THE DATA:
--------

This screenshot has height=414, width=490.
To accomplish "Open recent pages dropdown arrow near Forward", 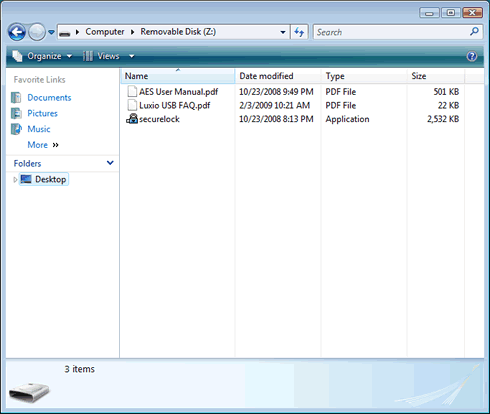I will click(51, 32).
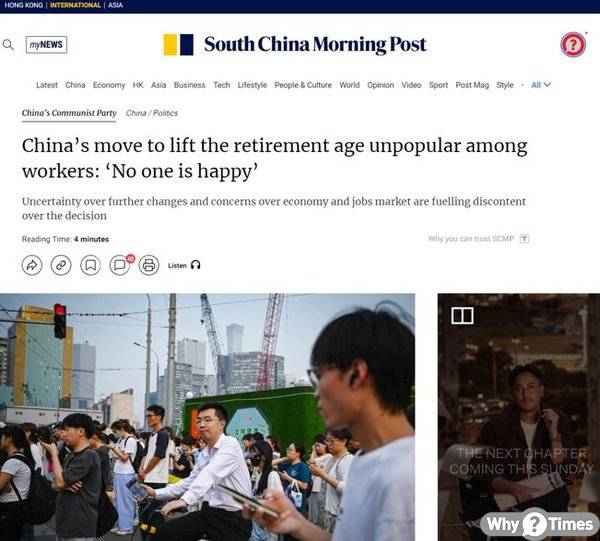Image resolution: width=600 pixels, height=541 pixels.
Task: Print the article with printer icon
Action: coord(149,265)
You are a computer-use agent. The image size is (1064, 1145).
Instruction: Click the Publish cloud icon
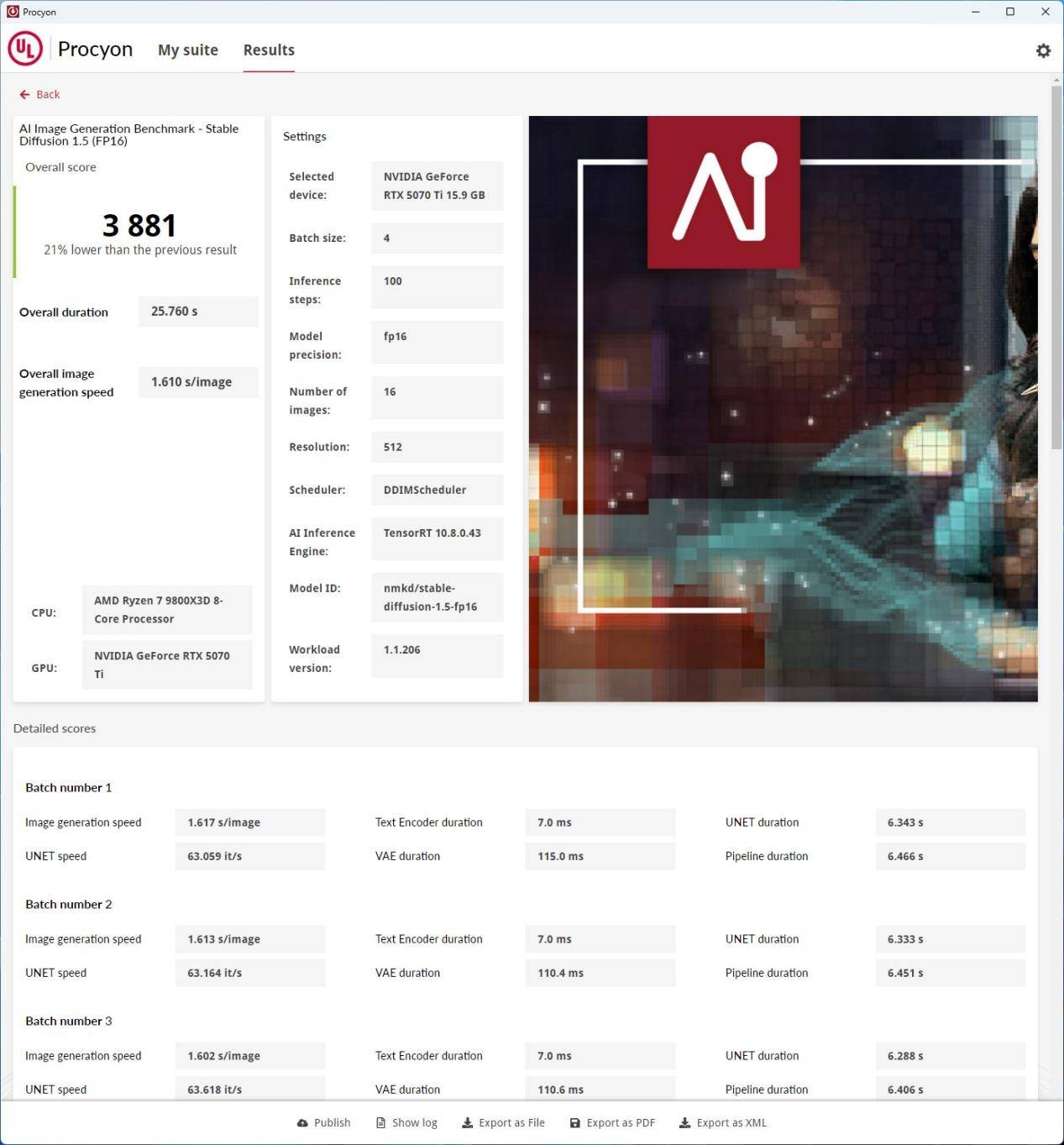coord(302,1123)
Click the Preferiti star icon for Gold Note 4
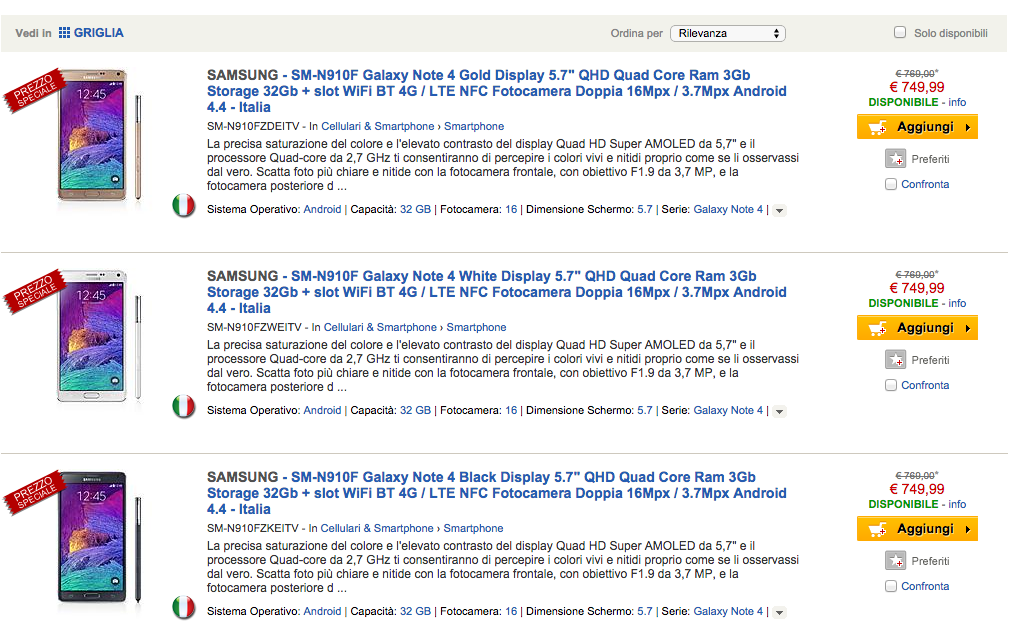This screenshot has height=633, width=1017. (x=895, y=159)
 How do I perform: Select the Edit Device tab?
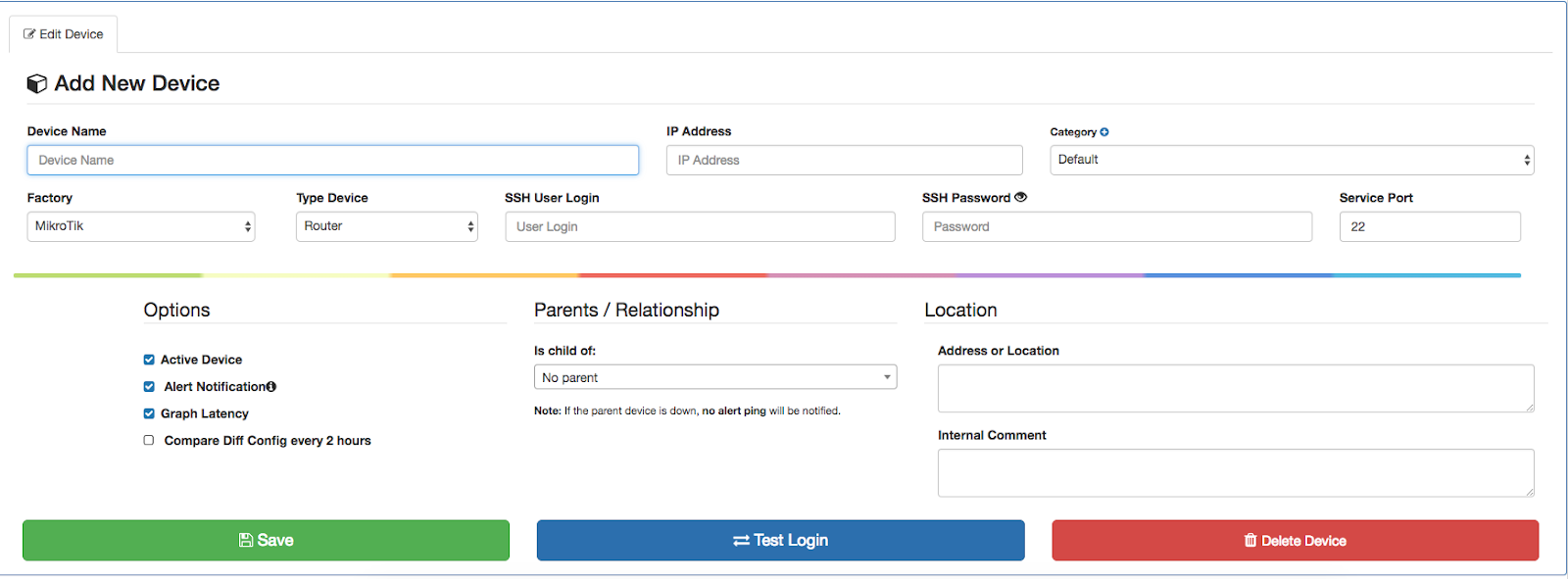point(64,34)
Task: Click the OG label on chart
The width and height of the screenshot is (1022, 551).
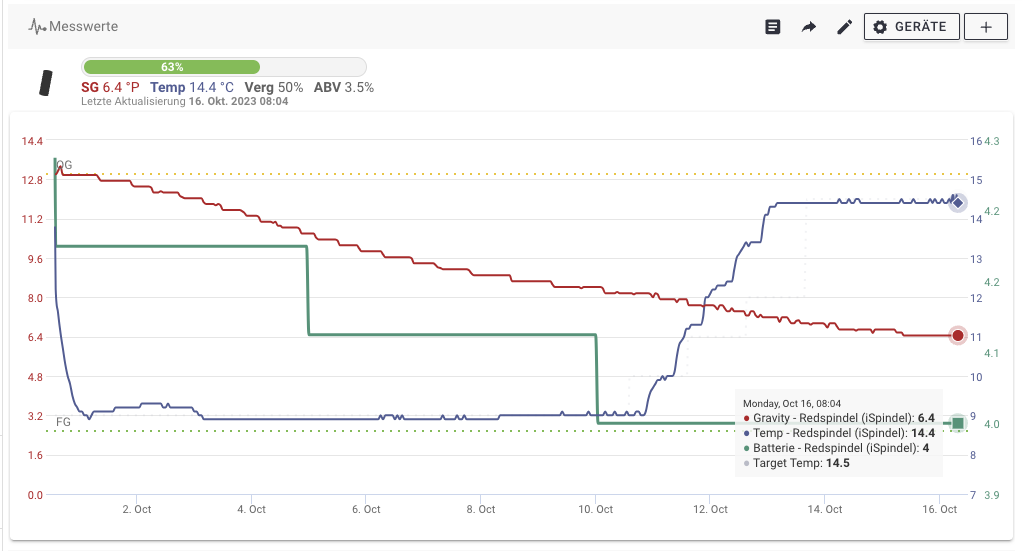Action: pos(64,165)
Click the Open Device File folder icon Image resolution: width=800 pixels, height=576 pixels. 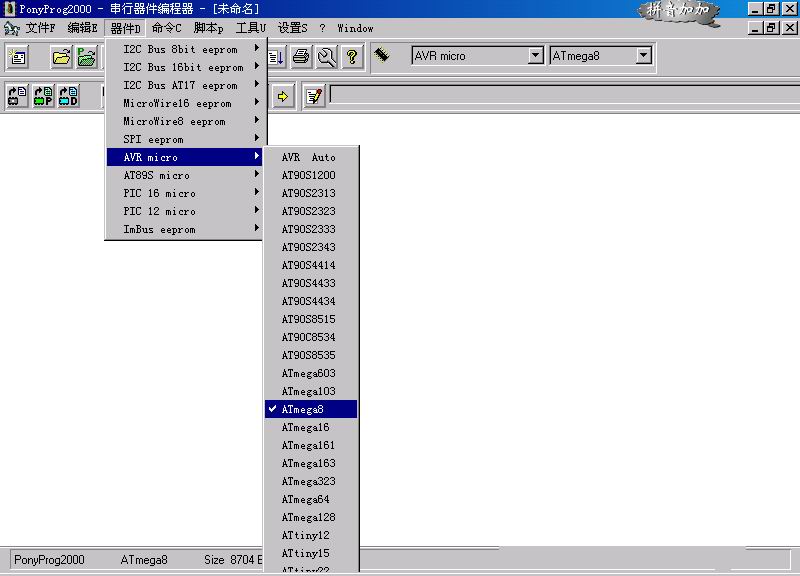pos(61,57)
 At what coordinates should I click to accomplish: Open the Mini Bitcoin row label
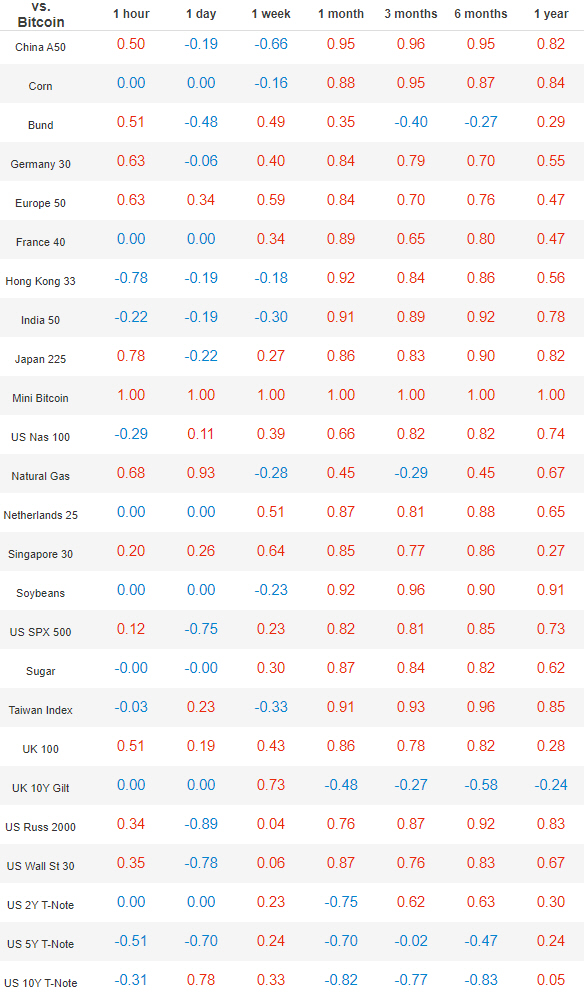point(41,398)
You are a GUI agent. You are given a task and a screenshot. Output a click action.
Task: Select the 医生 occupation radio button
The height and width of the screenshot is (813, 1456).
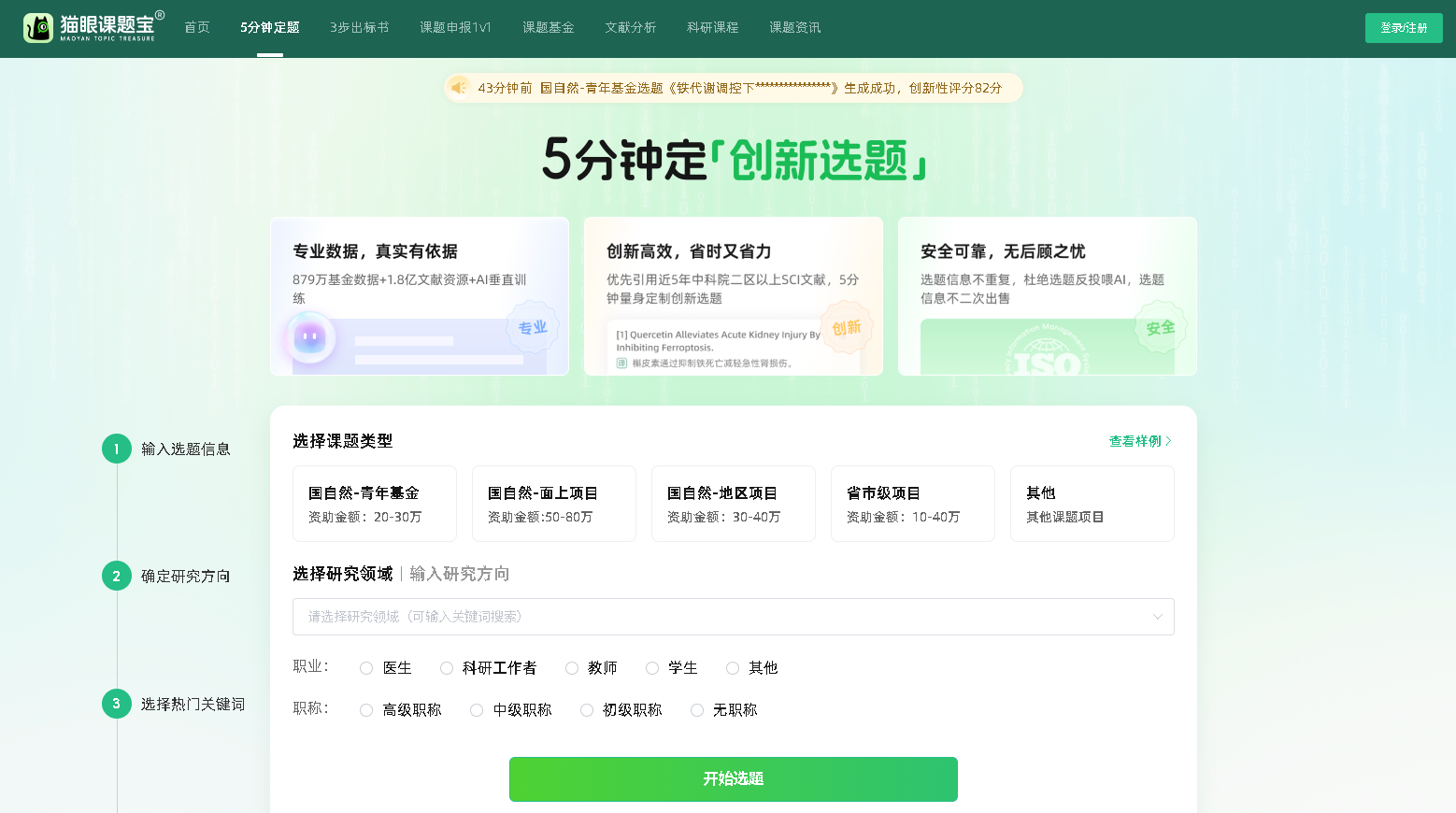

--------

EXERCISE GOAL:
Recast the lines as a JSON list of strings, one string per line and no blank lines, starting with the line containing "At what coordinates" and going on through the last line. Leave the pictures out of the answer.

THE RESPONSE:
[
  " At what coordinates should I click to accomplish: Open the Mini Bitcoin row label",
  "point(41,398)",
  "You are a GUI agent. You are given a task and a screenshot. Output a click action.",
  "Task: Select the 医生 occupation radio button",
  "The height and width of the screenshot is (813, 1456)."
]